### What is needed:
Work through the records that follow and return each line containing the word "agent".

### Given entries:
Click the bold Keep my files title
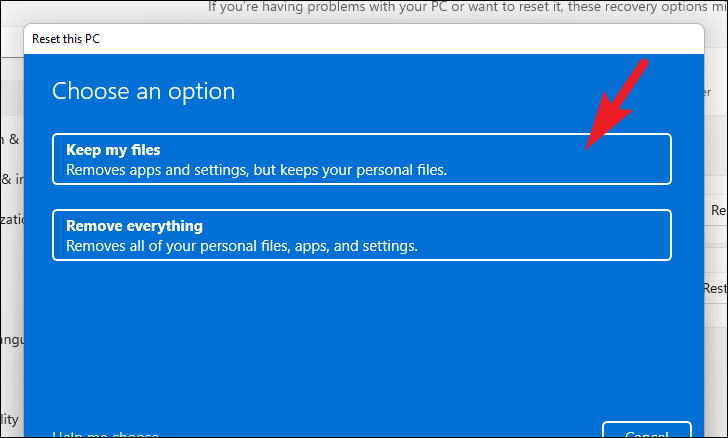Viewport: 728px width, 438px height. point(113,150)
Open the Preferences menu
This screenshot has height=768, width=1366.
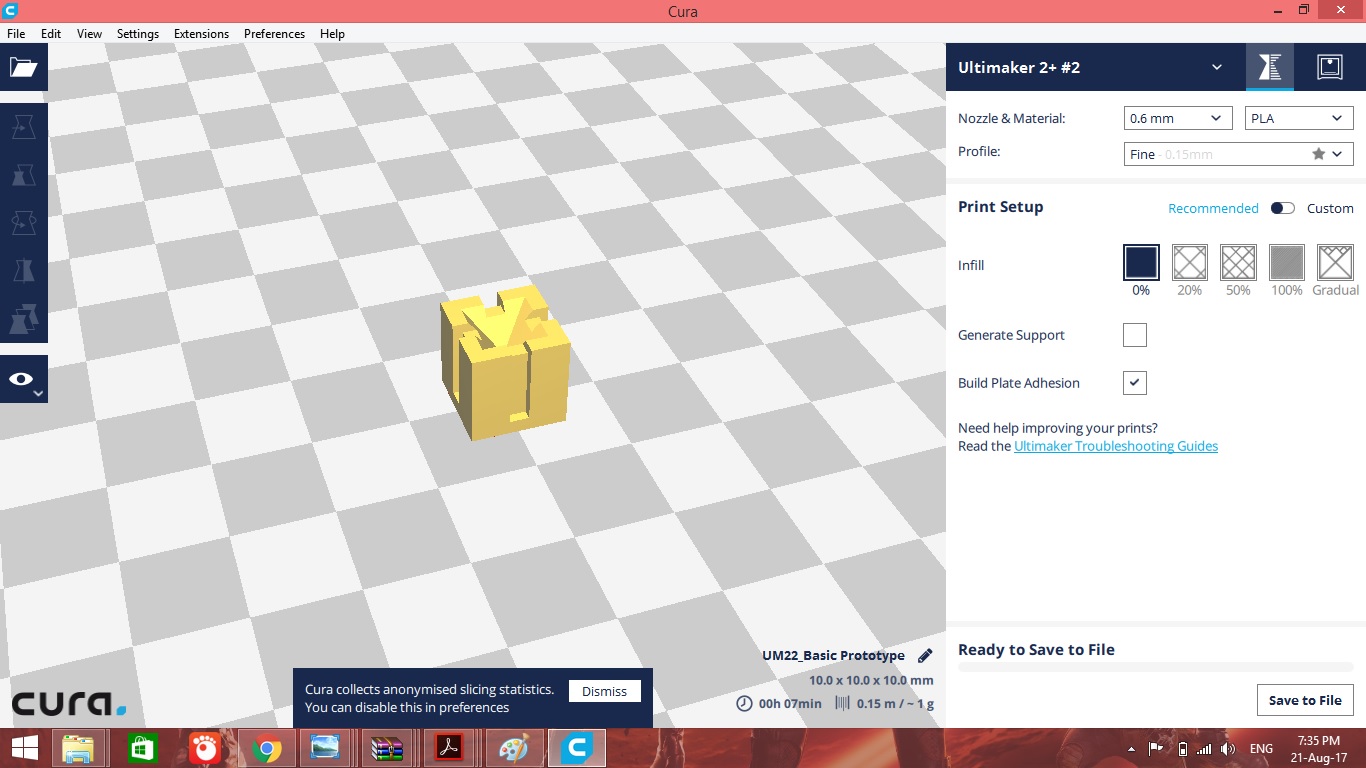(274, 33)
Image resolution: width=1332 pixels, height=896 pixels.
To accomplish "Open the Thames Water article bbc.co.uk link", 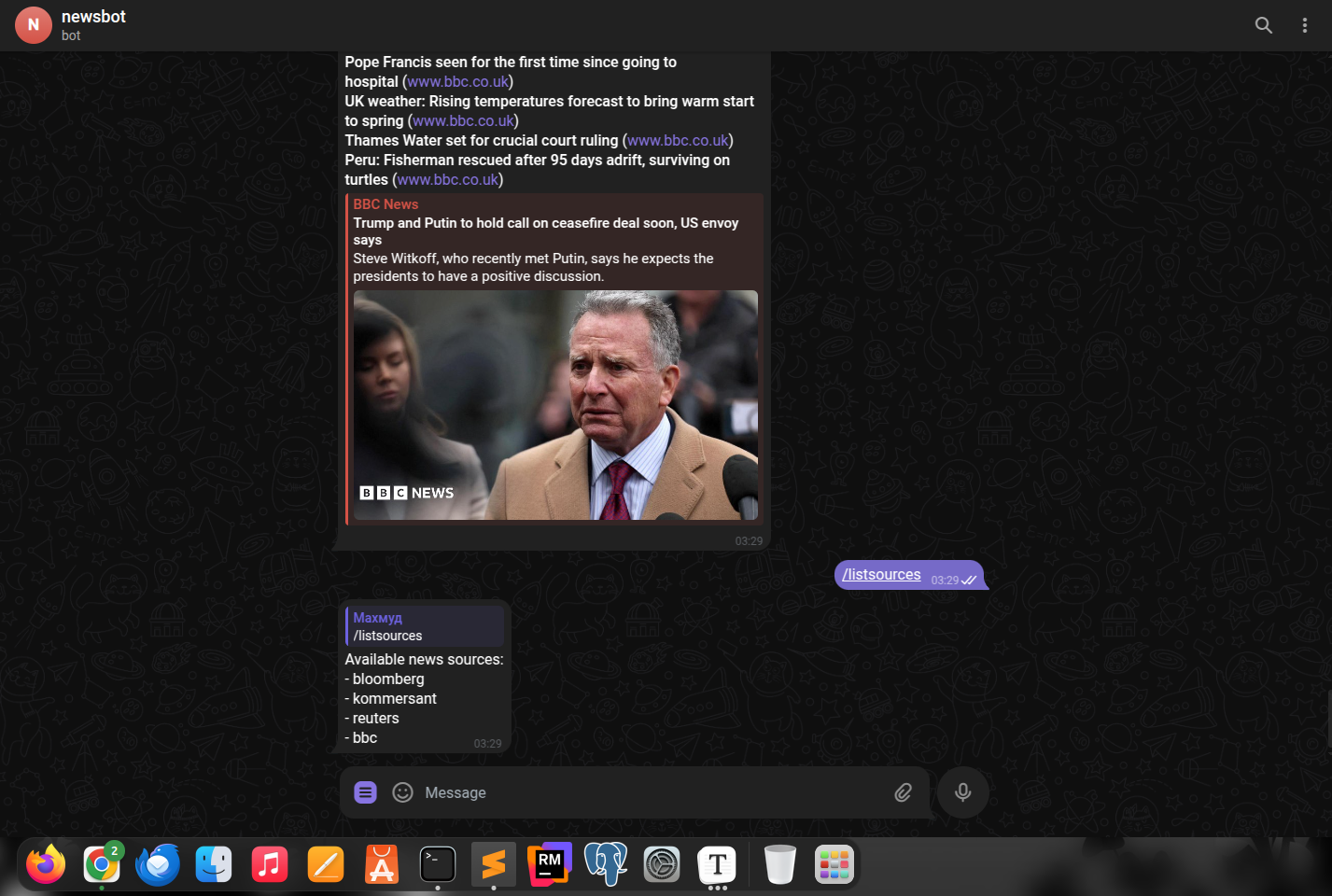I will click(677, 141).
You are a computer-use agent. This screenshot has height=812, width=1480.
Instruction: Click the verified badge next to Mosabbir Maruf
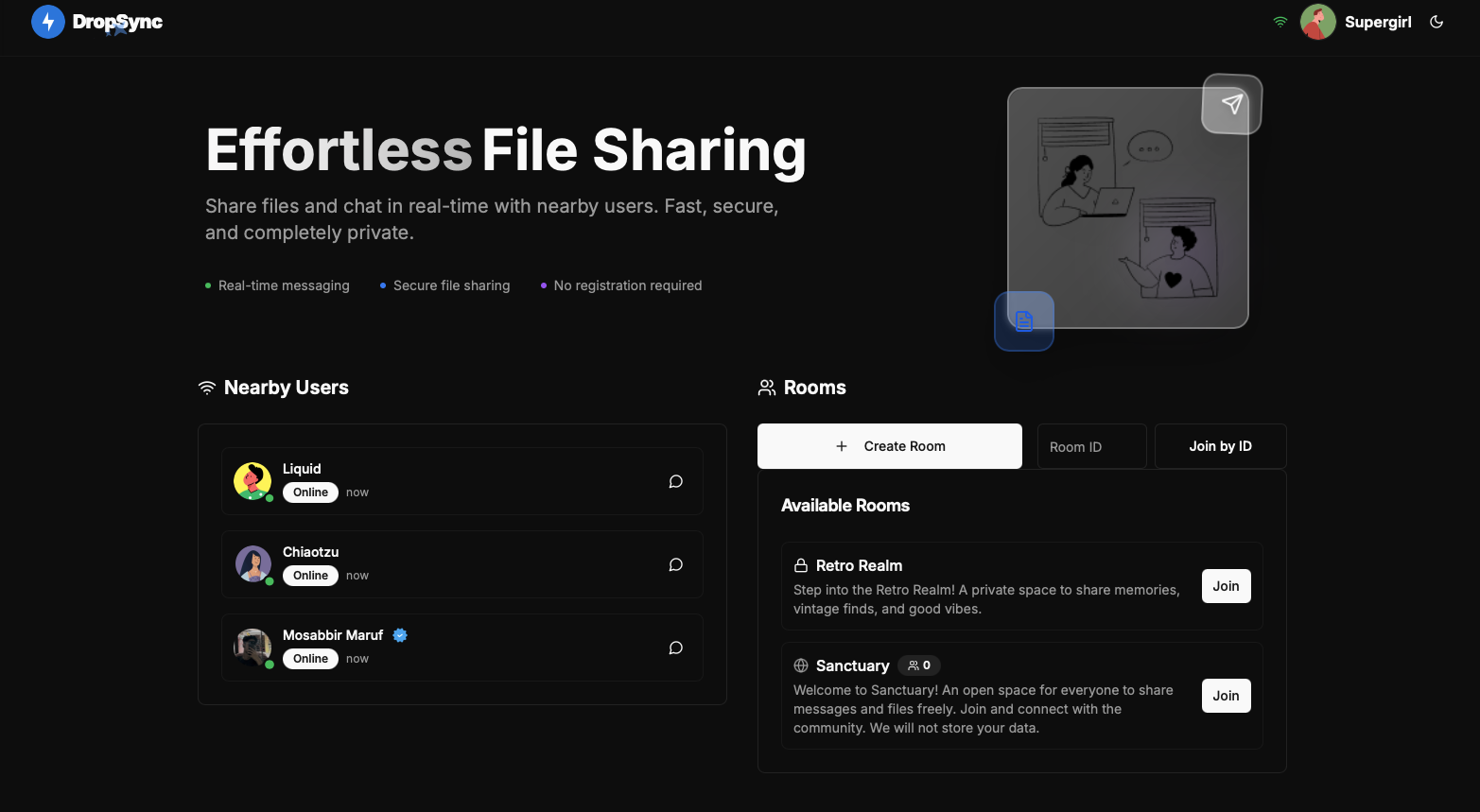click(400, 635)
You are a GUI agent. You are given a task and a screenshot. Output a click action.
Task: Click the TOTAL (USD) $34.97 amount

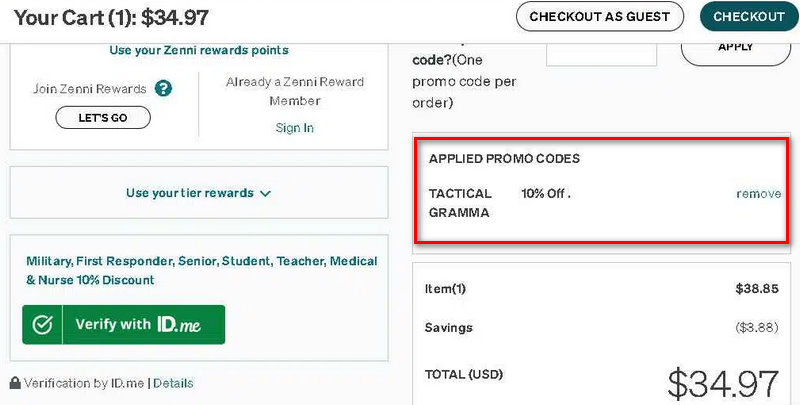[x=722, y=384]

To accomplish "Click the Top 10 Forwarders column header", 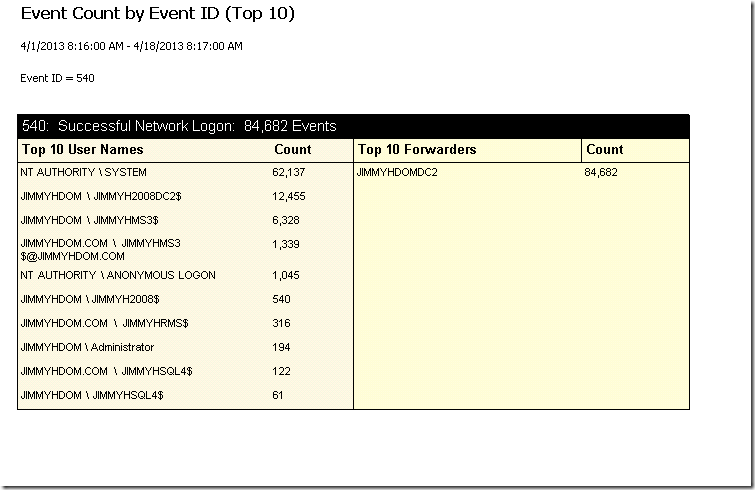I will point(417,149).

### Solution below:
You are a computer-use agent. This screenshot has height=812, width=1480.
You are a GUI agent. You are given a task and a screenshot. Output a click action.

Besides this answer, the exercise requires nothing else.